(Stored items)
=======

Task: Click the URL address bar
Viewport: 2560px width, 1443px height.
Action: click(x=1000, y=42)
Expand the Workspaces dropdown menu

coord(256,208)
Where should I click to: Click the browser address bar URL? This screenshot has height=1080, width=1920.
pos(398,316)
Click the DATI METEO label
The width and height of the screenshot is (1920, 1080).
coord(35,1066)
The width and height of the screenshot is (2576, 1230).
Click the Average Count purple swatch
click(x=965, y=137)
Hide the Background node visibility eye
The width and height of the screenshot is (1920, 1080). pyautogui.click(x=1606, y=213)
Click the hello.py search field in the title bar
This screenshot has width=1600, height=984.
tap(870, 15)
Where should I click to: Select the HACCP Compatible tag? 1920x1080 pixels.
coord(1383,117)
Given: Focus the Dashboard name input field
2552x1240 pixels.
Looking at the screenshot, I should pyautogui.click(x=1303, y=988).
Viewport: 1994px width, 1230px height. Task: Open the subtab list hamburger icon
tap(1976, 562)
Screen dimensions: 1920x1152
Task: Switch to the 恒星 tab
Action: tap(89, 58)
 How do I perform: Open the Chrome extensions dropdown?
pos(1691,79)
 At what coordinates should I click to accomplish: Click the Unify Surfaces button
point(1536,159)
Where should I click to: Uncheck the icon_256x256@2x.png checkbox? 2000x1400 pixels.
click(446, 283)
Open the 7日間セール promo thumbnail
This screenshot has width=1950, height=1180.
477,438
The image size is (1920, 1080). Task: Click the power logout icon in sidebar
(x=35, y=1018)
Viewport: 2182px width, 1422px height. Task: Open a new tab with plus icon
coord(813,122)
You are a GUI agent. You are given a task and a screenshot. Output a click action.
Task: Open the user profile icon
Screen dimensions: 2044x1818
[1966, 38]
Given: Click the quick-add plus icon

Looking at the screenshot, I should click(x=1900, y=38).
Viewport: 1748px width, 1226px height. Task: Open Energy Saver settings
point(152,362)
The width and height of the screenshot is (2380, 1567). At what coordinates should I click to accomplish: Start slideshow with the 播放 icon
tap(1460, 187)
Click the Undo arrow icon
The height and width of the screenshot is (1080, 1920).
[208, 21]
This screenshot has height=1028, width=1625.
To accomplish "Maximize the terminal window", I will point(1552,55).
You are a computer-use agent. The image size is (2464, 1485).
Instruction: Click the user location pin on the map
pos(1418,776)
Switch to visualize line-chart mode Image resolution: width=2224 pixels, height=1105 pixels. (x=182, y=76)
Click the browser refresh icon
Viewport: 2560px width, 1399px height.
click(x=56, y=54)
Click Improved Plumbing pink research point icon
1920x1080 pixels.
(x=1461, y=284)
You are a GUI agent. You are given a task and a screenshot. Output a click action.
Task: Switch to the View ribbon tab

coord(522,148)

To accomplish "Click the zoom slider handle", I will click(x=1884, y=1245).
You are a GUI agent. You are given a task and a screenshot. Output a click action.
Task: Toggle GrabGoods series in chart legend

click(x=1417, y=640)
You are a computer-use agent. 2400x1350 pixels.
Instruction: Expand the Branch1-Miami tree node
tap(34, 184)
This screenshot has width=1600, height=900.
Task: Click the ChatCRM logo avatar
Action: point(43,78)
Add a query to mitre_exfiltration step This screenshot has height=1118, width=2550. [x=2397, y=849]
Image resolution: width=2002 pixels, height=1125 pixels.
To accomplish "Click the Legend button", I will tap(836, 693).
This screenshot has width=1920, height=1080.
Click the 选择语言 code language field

=======

### TASK DETAILS
Report back every line of the entries in which "computer" occurs.

### ANSWER FOR THIS EXERCISE
You are a computer-use agent. The image size is (2464, 1485).
You are a computer-use agent. 2400x1350 pixels.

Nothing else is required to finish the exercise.